* [Data for analysis]
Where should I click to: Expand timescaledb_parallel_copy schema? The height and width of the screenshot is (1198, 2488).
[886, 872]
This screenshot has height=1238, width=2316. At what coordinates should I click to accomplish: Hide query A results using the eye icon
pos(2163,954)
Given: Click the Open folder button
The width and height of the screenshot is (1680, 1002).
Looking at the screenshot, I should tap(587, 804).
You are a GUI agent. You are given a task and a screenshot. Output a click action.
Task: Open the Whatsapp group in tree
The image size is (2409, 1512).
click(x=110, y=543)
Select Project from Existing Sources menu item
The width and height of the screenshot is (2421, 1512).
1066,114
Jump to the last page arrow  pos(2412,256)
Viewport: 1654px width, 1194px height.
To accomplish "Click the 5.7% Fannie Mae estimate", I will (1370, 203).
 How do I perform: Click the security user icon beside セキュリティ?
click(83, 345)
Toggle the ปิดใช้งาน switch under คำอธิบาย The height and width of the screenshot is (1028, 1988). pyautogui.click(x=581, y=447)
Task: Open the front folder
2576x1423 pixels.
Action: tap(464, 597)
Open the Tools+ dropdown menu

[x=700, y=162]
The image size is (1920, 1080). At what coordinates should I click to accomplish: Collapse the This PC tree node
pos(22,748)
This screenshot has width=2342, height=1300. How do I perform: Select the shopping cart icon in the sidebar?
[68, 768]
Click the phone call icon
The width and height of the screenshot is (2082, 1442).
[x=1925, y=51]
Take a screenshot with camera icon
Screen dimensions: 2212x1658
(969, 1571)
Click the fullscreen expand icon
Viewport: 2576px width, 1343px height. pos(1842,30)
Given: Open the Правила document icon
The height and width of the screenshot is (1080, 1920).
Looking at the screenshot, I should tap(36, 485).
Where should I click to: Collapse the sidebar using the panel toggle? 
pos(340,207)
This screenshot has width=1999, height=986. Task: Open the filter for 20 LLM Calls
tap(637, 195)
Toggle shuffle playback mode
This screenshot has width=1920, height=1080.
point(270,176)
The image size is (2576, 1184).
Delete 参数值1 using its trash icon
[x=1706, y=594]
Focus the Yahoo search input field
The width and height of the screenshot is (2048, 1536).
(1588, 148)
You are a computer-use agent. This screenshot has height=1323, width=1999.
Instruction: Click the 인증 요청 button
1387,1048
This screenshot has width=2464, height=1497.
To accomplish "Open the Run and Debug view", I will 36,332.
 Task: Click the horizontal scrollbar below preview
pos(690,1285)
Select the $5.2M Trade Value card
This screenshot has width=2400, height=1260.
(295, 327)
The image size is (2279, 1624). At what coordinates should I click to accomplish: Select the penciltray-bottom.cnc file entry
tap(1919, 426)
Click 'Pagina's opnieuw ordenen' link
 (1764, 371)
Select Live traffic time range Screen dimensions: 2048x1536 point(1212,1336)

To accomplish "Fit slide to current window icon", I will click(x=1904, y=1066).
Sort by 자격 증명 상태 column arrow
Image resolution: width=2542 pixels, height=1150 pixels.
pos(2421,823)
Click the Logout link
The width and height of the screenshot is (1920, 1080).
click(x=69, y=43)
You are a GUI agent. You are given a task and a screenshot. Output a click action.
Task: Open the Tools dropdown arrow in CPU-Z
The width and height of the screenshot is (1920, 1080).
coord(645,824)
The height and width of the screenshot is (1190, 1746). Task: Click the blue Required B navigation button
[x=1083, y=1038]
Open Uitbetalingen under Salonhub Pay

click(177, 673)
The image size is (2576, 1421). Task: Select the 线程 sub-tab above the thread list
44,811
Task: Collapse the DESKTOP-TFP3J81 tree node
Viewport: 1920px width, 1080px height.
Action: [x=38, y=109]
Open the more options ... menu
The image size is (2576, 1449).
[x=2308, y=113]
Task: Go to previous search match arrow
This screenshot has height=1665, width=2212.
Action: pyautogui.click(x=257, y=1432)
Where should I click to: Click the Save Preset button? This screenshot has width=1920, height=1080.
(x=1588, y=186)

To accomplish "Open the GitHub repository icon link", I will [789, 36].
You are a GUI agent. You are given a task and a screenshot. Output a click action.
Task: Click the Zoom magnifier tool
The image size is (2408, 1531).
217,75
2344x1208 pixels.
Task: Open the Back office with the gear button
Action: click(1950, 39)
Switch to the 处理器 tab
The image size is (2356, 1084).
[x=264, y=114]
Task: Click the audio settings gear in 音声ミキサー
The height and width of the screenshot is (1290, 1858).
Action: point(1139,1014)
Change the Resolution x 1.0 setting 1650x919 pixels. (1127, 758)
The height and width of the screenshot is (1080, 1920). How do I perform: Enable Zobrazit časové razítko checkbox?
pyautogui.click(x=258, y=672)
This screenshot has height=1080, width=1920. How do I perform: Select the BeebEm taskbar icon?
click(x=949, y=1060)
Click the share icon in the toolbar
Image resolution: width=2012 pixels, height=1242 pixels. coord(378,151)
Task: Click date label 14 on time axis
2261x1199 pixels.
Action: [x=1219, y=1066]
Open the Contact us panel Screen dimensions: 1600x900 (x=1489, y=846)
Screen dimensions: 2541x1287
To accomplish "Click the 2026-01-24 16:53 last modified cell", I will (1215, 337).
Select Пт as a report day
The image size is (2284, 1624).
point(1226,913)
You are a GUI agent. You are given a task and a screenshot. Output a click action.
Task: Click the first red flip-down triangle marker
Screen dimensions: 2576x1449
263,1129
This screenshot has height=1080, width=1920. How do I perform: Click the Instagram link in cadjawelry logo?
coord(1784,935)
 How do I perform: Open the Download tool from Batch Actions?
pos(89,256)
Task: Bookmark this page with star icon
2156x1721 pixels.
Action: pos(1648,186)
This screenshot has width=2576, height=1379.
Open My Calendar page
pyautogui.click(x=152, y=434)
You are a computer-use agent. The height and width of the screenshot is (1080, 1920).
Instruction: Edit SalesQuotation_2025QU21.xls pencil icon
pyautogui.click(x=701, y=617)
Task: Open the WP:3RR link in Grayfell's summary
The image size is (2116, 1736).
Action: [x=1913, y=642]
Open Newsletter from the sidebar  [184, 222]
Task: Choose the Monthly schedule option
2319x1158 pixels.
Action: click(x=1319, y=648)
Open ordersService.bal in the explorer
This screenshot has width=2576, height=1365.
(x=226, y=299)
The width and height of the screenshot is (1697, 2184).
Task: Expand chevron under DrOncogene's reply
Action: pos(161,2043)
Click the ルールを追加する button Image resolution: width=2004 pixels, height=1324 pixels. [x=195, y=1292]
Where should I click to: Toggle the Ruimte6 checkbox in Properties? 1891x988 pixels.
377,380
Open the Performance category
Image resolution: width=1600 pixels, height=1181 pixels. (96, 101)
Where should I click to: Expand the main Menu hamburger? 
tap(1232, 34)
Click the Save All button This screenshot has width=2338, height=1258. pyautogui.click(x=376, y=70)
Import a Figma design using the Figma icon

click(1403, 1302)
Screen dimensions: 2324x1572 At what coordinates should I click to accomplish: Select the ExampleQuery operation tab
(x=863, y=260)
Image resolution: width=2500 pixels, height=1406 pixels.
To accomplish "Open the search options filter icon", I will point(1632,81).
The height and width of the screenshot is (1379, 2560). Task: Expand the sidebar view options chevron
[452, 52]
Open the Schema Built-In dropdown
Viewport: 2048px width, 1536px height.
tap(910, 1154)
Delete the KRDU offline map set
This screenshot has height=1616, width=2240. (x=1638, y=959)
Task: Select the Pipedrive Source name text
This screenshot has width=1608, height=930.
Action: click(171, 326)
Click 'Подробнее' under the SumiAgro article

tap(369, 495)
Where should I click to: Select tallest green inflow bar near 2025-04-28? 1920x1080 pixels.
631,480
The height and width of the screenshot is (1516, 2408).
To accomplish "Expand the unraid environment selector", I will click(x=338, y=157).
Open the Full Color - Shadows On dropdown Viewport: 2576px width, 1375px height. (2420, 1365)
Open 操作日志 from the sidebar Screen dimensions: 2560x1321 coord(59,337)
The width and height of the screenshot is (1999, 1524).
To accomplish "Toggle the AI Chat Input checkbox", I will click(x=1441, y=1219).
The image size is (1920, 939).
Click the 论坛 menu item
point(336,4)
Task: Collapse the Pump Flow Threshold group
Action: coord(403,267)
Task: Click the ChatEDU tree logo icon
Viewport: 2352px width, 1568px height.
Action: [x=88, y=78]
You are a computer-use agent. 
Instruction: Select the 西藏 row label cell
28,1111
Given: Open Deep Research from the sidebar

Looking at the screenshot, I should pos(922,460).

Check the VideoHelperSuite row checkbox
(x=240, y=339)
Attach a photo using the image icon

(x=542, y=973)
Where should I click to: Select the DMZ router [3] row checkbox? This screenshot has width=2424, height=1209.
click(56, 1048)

* [Assignment]
Please copy the lines in the records above between the one holding "The image size is (2356, 1084)." and the one holding "Open Newsletter from", inclusive, exactly and with no other line.

* [Result of the exercise]
The image size is (2356, 1084).
[x=264, y=114]
Task: Click the audio settings gear in 音声ミキサー
The height and width of the screenshot is (1290, 1858).
Action: point(1139,1014)
Change the Resolution x 1.0 setting 1650x919 pixels. (1127, 758)
The height and width of the screenshot is (1080, 1920). How do I perform: Enable Zobrazit časové razítko checkbox?
pyautogui.click(x=258, y=672)
This screenshot has height=1080, width=1920. How do I perform: Select the BeebEm taskbar icon?
click(x=949, y=1060)
Click the share icon in the toolbar
Image resolution: width=2012 pixels, height=1242 pixels. coord(378,151)
Task: Click date label 14 on time axis
2261x1199 pixels.
Action: [x=1219, y=1066]
Open the Contact us panel Screen dimensions: 1600x900 (x=1489, y=846)
Screen dimensions: 2541x1287
To accomplish "Click the 2026-01-24 16:53 last modified cell", I will (1215, 337).
Select Пт as a report day
The image size is (2284, 1624).
point(1226,913)
You are a GUI agent. You are given a task and a screenshot. Output a click action.
Task: Click the first red flip-down triangle marker
Screen dimensions: 2576x1449
263,1129
This screenshot has height=1080, width=1920. How do I perform: Click the Instagram link in cadjawelry logo?
coord(1784,935)
 How do I perform: Open the Download tool from Batch Actions?
pos(89,256)
Task: Bookmark this page with star icon
2156x1721 pixels.
Action: pos(1648,186)
This screenshot has width=2576, height=1379.
Open My Calendar page
pyautogui.click(x=152, y=434)
You are a computer-use agent. The height and width of the screenshot is (1080, 1920).
Instruction: Edit SalesQuotation_2025QU21.xls pencil icon
pyautogui.click(x=701, y=617)
Task: Open the WP:3RR link in Grayfell's summary
The image size is (2116, 1736).
Action: [x=1913, y=642]
Open Newsletter from the sidebar  [184, 222]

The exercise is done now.